HumanCompatibleAI / imitation

Clean PyTorch implementations of imitation and reward learning algorithms
https://imitation.readthedocs.io/
MIT License
1.3k stars 247 forks source link

Support for Gymnasium new spaces type; And another question when applied GAIL/AIRL #687

Open wsdd2 opened 1 year ago

wsdd2 commented 1 year ago

Problem 1 Description

I am using Gymnasium to make a custom environment instead of gym. In my project, I'm using gymnasium.spaces.Sequence as my observation space, which seems not compatible with imitation package when training agent using GAIL or AIRL. This type of space are sets of finite-length sequences because my agents will observe unspecific numbers of obstacles when perform an action, each sets will include n numbers of np.arrays that represent the obstacles' coordinates it observes while n is not fixed. It seems imitation can't use gymnasium.spaces.Sequence in expert & agent trajectories. Hope it will be updated.

Problem 2 Description

As mentioned above, I have a project to train some agents performing expert policies. However, my dataset only contains the expert trajectories but not the expert policy. In other words, my dataset only contains about 5000+ action-state trajectories, how can I learn a policy before using GAIL/AIRL to train an agent? Because the agent-training tutorials in the imitation docs all tell me to generate trajectories by rollout method from expert policy before training agent. Are there any solutions to skip that part and make my custom dataset trainable?
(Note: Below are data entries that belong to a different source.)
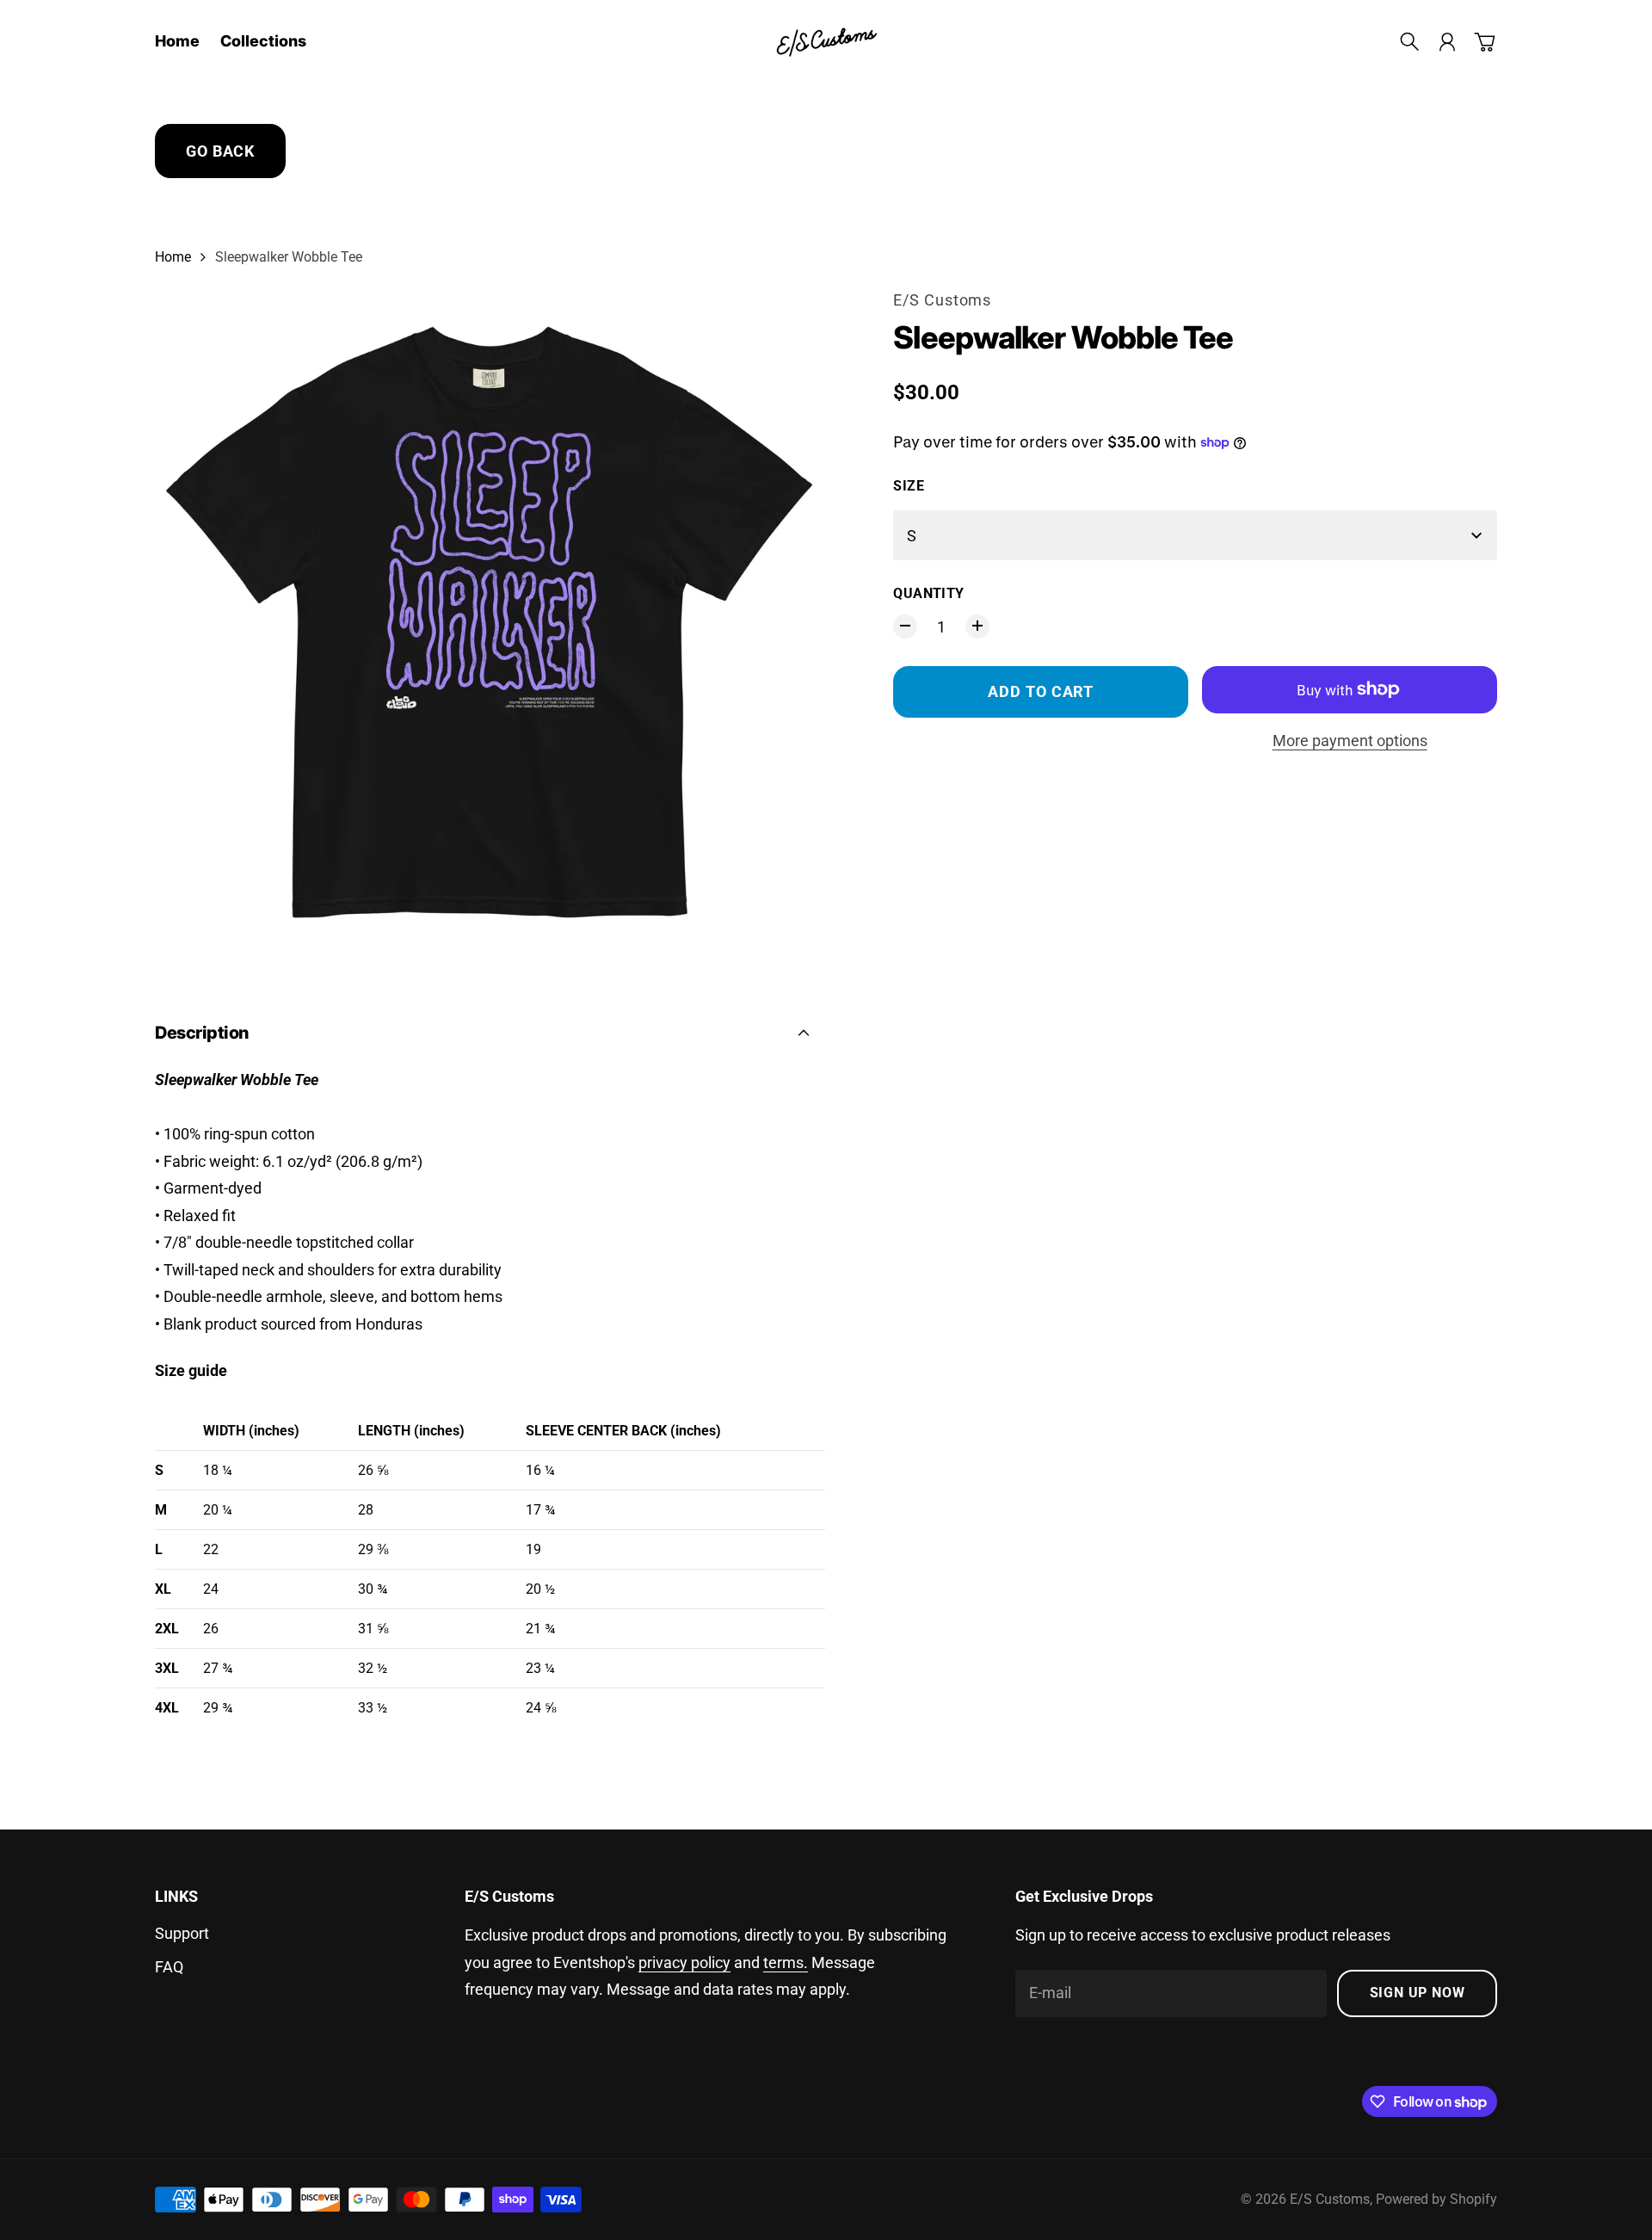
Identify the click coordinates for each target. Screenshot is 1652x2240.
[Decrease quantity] (905, 626)
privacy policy (684, 1962)
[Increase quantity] (977, 626)
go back (220, 151)
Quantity (928, 593)
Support (182, 1933)
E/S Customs (942, 300)
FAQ (169, 1967)
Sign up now (1417, 1992)
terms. (785, 1962)
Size (908, 486)
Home (173, 257)
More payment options (1350, 740)
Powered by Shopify (1436, 2199)
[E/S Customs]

ernestum commented 1 year ago
  1. Even if we switched to gymnasium one day (which we will certainly do), we don't support all action/observation spaces yet (such as dict spaces see #681). We are happy about any contributions to this!

  2. Of course you don't have to generate the demonstrations. This is just done in the examples to make them more self-contained. You can pass your trajectories as a sequence of imitation.data.types.Trajectory to GAIL/AIRL.

In the future pleas consider opening multiple issues when there are multiple topics to address. That helps us to attack them one at a time :-)